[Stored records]
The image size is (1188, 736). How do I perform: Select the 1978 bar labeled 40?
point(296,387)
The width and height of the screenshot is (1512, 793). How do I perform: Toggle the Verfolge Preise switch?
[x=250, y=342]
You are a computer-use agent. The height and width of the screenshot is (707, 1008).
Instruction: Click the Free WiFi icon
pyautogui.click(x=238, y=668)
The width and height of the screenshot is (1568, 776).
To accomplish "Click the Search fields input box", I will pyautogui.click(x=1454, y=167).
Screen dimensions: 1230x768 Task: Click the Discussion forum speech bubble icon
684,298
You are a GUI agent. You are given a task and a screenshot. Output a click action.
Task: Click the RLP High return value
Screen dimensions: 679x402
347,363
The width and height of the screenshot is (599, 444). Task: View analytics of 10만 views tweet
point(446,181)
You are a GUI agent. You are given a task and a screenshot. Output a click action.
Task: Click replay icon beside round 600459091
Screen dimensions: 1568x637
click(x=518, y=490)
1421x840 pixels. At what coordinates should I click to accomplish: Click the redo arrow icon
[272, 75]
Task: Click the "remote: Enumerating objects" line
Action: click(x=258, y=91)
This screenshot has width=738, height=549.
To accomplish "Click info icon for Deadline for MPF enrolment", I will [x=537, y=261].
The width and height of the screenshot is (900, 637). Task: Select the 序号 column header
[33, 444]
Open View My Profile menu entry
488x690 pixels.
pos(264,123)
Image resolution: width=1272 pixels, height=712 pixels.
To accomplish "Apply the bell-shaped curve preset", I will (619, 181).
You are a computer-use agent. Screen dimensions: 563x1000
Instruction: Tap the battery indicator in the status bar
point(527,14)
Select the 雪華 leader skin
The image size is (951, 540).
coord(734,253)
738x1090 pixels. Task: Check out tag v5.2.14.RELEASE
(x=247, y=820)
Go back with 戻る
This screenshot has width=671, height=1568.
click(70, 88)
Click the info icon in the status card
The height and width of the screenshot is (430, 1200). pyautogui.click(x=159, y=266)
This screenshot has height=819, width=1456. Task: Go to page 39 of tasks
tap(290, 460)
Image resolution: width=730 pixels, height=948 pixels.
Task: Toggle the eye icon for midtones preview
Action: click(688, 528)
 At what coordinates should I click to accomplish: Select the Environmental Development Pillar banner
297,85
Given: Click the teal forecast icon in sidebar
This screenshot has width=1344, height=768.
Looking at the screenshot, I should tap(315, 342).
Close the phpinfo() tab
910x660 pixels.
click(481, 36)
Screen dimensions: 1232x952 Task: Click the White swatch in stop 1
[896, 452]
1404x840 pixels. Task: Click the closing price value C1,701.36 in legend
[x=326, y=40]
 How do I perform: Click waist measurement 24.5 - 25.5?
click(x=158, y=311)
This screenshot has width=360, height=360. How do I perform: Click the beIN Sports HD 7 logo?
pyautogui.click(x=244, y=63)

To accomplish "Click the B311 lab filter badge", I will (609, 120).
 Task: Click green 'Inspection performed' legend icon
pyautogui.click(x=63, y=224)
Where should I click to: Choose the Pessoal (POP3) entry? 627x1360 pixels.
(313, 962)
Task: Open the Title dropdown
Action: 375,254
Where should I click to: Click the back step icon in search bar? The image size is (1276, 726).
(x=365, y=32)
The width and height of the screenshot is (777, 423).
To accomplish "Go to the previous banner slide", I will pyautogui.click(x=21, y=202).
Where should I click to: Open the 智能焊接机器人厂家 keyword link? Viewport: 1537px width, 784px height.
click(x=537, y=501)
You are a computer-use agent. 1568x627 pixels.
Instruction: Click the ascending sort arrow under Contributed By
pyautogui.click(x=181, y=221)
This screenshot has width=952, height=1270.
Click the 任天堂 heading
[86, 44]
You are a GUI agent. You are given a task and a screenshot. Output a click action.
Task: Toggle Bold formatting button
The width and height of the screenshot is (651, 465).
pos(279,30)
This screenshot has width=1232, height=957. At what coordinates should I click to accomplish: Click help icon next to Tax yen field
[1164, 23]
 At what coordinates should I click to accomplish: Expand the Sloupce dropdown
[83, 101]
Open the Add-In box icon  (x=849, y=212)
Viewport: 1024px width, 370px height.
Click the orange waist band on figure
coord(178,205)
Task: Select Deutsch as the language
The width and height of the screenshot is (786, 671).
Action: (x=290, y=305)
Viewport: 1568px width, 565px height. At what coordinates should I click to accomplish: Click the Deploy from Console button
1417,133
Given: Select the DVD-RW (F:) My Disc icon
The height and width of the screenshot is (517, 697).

**AIM OF THE TASK:**
Once you have read the entries, write them out again without altering a single character.

**SOLUTION FOR THIS PROBLEM:**
The image size is (1188, 736). How do I perform: Select the 1978 bar labeled 40?
point(296,387)
The width and height of the screenshot is (1512, 793). How do I perform: Toggle the Verfolge Preise switch?
[x=250, y=342]
You are a computer-use agent. The height and width of the screenshot is (707, 1008).
Instruction: Click the Free WiFi icon
pyautogui.click(x=238, y=668)
The width and height of the screenshot is (1568, 776).
To accomplish "Click the Search fields input box", I will pyautogui.click(x=1454, y=167).
Screen dimensions: 1230x768 Task: Click the Discussion forum speech bubble icon
684,298
You are a GUI agent. You are given a task and a screenshot. Output a click action.
Task: Click the RLP High return value
Screen dimensions: 679x402
347,363
The width and height of the screenshot is (599, 444). Task: View analytics of 10만 views tweet
point(446,181)
You are a GUI agent. You are given a task and a screenshot. Output a click action.
Task: Click replay icon beside round 600459091
Screen dimensions: 1568x637
click(x=518, y=490)
1421x840 pixels. At what coordinates should I click to accomplish: Click the redo arrow icon
[272, 75]
Task: Click the "remote: Enumerating objects" line
Action: click(x=258, y=91)
This screenshot has width=738, height=549.
To accomplish "Click info icon for Deadline for MPF enrolment", I will [x=537, y=261].
The width and height of the screenshot is (900, 637). Task: Select the 序号 column header
[33, 444]
Open View My Profile menu entry
488x690 pixels.
pos(264,123)
Image resolution: width=1272 pixels, height=712 pixels.
To accomplish "Apply the bell-shaped curve preset", I will (619, 181).
You are a computer-use agent. Screen dimensions: 563x1000
Instruction: Tap the battery indicator in the status bar
point(527,14)
Select the 雪華 leader skin
The image size is (951, 540).
coord(734,253)
738x1090 pixels. Task: Check out tag v5.2.14.RELEASE
(x=247, y=820)
Go back with 戻る
This screenshot has width=671, height=1568.
click(70, 88)
Click the info icon in the status card
The height and width of the screenshot is (430, 1200). pyautogui.click(x=159, y=266)
This screenshot has height=819, width=1456. Task: Go to page 39 of tasks
tap(290, 460)
Image resolution: width=730 pixels, height=948 pixels.
Task: Toggle the eye icon for midtones preview
Action: click(688, 528)
 At what coordinates should I click to accomplish: Select the Environmental Development Pillar banner
297,85
Given: Click the teal forecast icon in sidebar
This screenshot has width=1344, height=768.
Looking at the screenshot, I should tap(315, 342).
Close the phpinfo() tab
910x660 pixels.
click(481, 36)
Screen dimensions: 1232x952 Task: Click the White swatch in stop 1
[896, 452]
1404x840 pixels. Task: Click the closing price value C1,701.36 in legend
[x=326, y=40]
 How do I perform: Click waist measurement 24.5 - 25.5?
click(x=158, y=311)
This screenshot has width=360, height=360. How do I perform: Click the beIN Sports HD 7 logo?
pyautogui.click(x=244, y=63)

To accomplish "Click the B311 lab filter badge", I will (609, 120).
 Task: Click green 'Inspection performed' legend icon
pyautogui.click(x=63, y=224)
Where should I click to: Choose the Pessoal (POP3) entry? 627x1360 pixels.
(313, 962)
Task: Open the Title dropdown
Action: 375,254
Where should I click to: Click the back step icon in search bar? The image size is (1276, 726).
(x=365, y=32)
The width and height of the screenshot is (777, 423).
To accomplish "Go to the previous banner slide", I will pyautogui.click(x=21, y=202).
Where should I click to: Open the 智能焊接机器人厂家 keyword link? Viewport: 1537px width, 784px height.
click(x=537, y=501)
You are a computer-use agent. 1568x627 pixels.
Instruction: Click the ascending sort arrow under Contributed By
pyautogui.click(x=181, y=221)
This screenshot has width=952, height=1270.
Click the 任天堂 heading
[86, 44]
You are a GUI agent. You are given a task and a screenshot. Output a click action.
Task: Toggle Bold formatting button
The width and height of the screenshot is (651, 465).
pos(279,30)
This screenshot has width=1232, height=957. At what coordinates should I click to accomplish: Click help icon next to Tax yen field
[1164, 23]
 At what coordinates should I click to accomplish: Expand the Sloupce dropdown
[83, 101]
Open the Add-In box icon  (x=849, y=212)
Viewport: 1024px width, 370px height.
Click the orange waist band on figure
coord(178,205)
Task: Select Deutsch as the language
The width and height of the screenshot is (786, 671).
Action: (x=290, y=305)
Viewport: 1568px width, 565px height. At what coordinates should I click to accomplish: Click the Deploy from Console button
1417,133
Given: Select the DVD-RW (F:) My Disc icon
The height and width of the screenshot is (517, 697).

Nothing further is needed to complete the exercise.